John Trapp Complete Commentary
Micah 4:10
Be in pain, and labour to bring forth, O daughter of Zion, like a woman in travail: for now shalt thou go forth out of the city, and thou shalt dwell in the field, and thou shalt go [even] to Babylon; there shalt thou be delivered; there the LORD shall redeem thee from the hand of thine enemies.
Ver. 10. Be in pain and labour to briny forth, &c.] Be sensible of thine ensuing captivity, and take on; but yet with hope of a gracious deliverance in due time. See Trapp on " Mic 4:9 " It is no less a fault to despise the chastening of the Lord than to faint when thou art rebuked, Hebrews 12:5. The hypocrite in heart heapeth up wrath, saith Elihu, and why? he crieth not when God bindeth him, Job 36:13. The wicked, saith Hannah, are silent in darkness, and shall therefore lie down in sorrow, 1Sa 2:9 Isaiah 50:10. This is not patience, but pertinace, the strength of stones and flesh of brass, Job 6:12. It is not valour, but apathy, stupidity, and indolence, much complained of in Scripture, and threatened with a succession of sorrows, Leviticus 26:18; Leviticus 26:28, seven more, and seven more, and seven to that. Three times in that chapter God raiseth his note of threatening, and he raiseth it by sevens, and those are discords in music. Such sayings will be heavy, songs, and their execution heavy pangs; worse than those of a woman in travail.
For now shalt thou go forth out of the city] This now occured not out of a hundred years after. Foul weather seldom rotteth in the air. Time weareth not out God's threatenings, Nullum tempus occurrit Regi, nedum Deo: Time can be no prejudice to the Ancient of days; sooner or later his word shall be accomplished. When the sins of the Amorites are full they shall be sure of their payment. The bottle of wickedness, when once filled with those bitter waters, will sink to the bottom.
And thou shalt dwell in the field] Sub dio, under daylight, having no canopy over thee but the azured sky; so little account is made of poor captives: if they may have the open air to breathe in, though they lie without doors, it is better than a stinking dungeon, or to be shut up close under hatches among the excrements of nature, as Barbarossa's Christian prisoners taken in Greece were; so that all the way as he went home with them to Constantinople, every hour almost some of them were cast dead overboard.
And thou shalt go even to Babylon] There to dwell among plants and hedges, making flowerpots for a foreign prince. "There they dwelt with the king for his work," 1 Chronicles 4:23 .

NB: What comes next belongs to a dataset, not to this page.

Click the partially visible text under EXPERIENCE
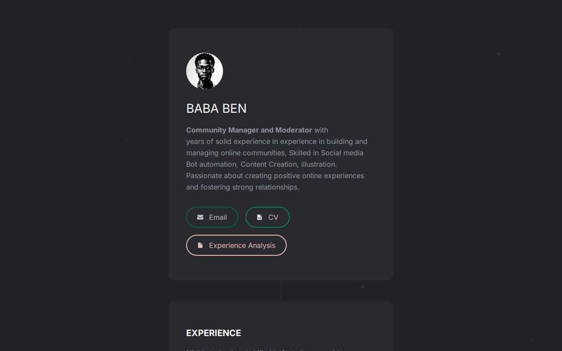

There shalt thou be delivered, there the Lord shall redeem thee] This "there" is as emphatic as that "yet" so often repeated Zechariah 1:17. See Trapp on " Zec 1:17 " It seemed improbable to many, and to some impossible, that ever they should return out of Babylon. But God effected it, to the great astonishment of his poor people, who were like them that dream, Psa 126:1 and could scarcely believe their own eyes. God loves to deliver those that are forsaken of their hopes. Ad nos ergo transferamus promissionem istam, saith Gualther upon the text. Let us apply this promise to ourselves; and as often as we are pinched with poverty, or tormented with diseases, or cast out into banishment, or are in any great danger by water or land, or under terrors of conscience, let us think we hear God thus speaking to us, "There shalt thou be delivered: there will I redeem thee."